He's right. I think it was really a mistake for RISC-V to support it at all, and any RISC-V CPU that implements it is badly designed.
This is the kind of silly stuff that just makes RISC-V look bad.
Couldn't agree more. RISC-V even allows configurable endianness (bi-endian). You can have Machine mode little endian, supervisor mode big endian, and user mode little endian, and you can change that at any time. Software can flip its endianness on the fly. And don't forget that instruction fetch ignores this and is always little endian.

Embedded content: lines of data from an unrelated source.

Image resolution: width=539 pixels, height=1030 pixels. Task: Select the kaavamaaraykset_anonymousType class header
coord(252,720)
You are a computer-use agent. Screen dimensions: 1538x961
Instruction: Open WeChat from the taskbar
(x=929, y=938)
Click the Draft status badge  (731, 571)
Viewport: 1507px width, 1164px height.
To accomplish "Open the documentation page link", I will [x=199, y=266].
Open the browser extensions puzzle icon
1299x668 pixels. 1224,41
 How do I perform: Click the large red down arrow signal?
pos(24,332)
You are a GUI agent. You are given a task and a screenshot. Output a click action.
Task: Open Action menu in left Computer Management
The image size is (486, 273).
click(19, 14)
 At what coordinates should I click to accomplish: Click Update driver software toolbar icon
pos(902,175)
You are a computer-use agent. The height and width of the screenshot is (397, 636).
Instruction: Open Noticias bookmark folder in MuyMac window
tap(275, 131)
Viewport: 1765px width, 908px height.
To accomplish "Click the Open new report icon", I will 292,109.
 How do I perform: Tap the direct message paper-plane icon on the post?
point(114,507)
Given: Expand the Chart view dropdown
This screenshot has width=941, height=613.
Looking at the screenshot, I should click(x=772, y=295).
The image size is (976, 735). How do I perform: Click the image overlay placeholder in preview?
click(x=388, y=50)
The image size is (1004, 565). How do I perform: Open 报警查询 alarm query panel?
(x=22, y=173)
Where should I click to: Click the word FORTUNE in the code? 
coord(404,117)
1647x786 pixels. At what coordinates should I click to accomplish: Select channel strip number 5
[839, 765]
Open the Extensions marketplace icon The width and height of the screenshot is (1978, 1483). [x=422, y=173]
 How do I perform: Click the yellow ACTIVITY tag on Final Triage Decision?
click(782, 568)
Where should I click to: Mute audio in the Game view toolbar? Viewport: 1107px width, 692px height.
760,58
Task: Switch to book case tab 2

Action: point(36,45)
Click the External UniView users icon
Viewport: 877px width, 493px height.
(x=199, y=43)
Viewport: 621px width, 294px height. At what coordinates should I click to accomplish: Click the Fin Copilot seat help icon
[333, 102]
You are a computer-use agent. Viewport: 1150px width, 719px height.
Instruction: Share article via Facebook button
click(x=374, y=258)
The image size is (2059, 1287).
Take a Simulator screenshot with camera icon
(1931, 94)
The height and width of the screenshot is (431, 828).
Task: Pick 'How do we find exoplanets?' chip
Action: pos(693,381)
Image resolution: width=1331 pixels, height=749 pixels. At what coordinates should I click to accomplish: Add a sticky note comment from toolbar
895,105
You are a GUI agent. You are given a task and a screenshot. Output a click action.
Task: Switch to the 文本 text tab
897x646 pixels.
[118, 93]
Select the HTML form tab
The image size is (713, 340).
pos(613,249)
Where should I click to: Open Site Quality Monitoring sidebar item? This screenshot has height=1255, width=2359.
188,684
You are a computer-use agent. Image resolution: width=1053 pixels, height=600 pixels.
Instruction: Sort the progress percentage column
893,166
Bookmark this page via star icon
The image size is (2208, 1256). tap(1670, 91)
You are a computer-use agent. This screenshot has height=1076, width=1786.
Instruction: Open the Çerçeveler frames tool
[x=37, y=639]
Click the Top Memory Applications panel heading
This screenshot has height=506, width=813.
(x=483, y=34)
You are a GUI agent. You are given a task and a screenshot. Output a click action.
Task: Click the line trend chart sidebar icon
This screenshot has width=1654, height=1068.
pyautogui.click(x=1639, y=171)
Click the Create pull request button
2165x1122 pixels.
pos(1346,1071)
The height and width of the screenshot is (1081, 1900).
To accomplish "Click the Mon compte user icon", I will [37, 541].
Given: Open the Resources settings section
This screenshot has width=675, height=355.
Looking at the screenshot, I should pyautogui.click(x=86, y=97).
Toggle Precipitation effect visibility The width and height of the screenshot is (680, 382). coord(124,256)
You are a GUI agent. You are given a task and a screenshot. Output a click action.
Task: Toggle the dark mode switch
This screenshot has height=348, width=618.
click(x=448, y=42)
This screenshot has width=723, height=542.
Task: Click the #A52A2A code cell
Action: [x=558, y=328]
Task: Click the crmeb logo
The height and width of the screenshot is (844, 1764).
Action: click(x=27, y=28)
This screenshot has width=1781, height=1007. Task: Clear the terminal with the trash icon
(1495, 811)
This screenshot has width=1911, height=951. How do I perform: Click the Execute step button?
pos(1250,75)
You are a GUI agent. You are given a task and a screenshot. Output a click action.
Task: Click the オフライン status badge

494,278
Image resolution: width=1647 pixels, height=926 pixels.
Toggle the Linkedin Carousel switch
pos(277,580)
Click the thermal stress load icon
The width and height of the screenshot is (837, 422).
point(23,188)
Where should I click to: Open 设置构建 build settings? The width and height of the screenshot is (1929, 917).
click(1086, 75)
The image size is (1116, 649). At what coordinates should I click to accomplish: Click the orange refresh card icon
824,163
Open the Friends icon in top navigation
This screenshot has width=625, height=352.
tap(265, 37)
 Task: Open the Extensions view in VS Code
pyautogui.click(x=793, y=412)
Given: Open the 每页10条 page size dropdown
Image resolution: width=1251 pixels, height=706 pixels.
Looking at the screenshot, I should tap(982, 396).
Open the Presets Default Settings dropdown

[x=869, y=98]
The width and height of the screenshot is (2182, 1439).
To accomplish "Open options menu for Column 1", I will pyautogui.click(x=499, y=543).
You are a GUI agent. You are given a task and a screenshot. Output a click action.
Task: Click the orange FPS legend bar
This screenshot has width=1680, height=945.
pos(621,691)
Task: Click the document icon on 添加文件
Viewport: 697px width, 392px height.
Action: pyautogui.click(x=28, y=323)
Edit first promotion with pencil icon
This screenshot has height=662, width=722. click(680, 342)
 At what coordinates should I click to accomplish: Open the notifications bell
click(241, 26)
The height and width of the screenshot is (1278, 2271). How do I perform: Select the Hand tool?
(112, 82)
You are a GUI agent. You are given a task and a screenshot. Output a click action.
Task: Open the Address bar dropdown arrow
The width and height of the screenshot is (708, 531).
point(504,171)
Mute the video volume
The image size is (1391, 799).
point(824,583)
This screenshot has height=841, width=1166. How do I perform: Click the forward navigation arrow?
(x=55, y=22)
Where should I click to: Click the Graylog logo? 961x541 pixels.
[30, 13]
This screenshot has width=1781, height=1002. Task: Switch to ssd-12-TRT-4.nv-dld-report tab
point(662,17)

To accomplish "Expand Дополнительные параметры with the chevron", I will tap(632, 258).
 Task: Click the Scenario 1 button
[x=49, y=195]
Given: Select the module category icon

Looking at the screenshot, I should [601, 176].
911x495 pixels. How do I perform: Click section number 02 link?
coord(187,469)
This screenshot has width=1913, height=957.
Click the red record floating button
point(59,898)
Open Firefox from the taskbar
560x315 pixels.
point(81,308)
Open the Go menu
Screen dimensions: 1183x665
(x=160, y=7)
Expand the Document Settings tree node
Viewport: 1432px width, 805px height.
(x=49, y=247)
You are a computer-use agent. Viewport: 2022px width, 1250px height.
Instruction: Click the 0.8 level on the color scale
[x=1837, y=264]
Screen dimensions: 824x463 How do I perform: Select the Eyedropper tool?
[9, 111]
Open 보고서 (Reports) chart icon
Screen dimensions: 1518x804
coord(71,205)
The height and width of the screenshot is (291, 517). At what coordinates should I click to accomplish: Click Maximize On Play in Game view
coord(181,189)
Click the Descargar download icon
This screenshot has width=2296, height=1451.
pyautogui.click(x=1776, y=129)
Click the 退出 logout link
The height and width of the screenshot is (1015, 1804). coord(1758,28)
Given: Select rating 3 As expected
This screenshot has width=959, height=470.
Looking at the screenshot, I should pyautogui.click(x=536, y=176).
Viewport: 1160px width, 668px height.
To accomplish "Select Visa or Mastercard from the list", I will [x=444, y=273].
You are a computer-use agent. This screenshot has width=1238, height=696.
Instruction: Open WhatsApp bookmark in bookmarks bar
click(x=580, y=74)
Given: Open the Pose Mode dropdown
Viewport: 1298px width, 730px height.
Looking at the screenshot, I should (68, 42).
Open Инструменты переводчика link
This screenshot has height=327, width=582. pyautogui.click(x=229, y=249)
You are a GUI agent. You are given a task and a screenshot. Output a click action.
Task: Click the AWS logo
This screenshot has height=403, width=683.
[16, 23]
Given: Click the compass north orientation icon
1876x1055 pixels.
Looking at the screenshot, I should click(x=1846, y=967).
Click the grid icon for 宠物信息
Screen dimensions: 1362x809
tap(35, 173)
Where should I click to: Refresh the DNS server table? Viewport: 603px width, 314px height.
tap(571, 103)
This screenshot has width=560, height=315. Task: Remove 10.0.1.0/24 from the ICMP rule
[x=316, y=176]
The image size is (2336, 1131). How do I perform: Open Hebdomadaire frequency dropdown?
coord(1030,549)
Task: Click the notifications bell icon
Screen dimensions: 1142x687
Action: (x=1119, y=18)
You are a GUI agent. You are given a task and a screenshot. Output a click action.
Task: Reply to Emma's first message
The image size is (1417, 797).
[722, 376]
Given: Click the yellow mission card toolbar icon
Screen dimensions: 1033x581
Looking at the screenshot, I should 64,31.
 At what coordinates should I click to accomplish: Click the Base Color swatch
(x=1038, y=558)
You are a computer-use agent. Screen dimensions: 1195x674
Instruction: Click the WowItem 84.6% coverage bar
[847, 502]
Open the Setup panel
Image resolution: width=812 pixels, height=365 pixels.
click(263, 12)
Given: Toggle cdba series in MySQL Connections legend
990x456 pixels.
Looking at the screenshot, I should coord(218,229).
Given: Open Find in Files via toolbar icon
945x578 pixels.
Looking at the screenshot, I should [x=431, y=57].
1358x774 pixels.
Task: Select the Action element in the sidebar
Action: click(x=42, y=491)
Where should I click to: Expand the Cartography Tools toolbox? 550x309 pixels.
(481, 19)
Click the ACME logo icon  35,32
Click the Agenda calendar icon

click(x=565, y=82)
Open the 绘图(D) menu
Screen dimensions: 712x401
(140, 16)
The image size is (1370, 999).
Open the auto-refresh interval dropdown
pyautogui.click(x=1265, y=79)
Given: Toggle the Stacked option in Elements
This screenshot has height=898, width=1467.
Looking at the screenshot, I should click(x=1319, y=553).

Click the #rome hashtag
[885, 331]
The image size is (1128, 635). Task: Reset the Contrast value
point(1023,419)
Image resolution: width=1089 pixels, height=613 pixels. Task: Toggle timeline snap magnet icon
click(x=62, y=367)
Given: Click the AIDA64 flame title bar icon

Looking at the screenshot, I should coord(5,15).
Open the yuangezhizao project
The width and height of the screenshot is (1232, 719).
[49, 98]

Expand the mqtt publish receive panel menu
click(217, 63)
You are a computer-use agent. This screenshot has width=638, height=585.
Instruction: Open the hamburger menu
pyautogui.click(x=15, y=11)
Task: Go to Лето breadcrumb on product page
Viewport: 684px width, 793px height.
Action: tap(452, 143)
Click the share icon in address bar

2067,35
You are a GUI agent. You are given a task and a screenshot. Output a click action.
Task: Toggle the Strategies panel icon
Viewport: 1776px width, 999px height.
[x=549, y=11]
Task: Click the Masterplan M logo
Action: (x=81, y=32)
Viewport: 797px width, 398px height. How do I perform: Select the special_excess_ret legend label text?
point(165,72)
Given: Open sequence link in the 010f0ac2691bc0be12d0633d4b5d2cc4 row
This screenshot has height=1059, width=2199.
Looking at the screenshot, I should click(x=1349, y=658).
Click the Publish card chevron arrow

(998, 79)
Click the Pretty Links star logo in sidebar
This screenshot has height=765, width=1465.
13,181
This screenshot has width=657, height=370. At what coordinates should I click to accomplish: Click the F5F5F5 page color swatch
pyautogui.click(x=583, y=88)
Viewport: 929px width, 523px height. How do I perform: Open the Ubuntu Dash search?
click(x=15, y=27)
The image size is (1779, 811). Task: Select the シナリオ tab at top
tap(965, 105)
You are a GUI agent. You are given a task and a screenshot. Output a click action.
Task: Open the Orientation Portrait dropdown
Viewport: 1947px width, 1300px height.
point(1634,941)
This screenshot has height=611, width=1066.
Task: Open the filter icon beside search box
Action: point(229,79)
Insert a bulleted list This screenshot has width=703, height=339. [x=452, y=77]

Btw the ISA manual did originally have a justification for having big endian but it seem to have been removed:
We originally chose little-endian byte ordering for the RISC-V memory system because little-endian systems are currently dominant commercially (all x86 systems; iOS, Android, and Windows for ARM). A minor point is that we have also found little-endian memory systems to be more natural for hardware designers. However, certain application areas, such as IP networking, operate on big-endian data structures, and certain legacy code bases have been built assuming big-endian processors, so we have defined big-endian and bi-endian variants of RISC-V.
This is a really bad justification. The cost of defining an optional big/bi-endian mode is not zero, even if nobody ever implements it (as far as I know they haven't). It's extra work in the specification (how does this interact with big endian?) in verification (does your model support big endian?) etc.
Linux should absolutely not implement this.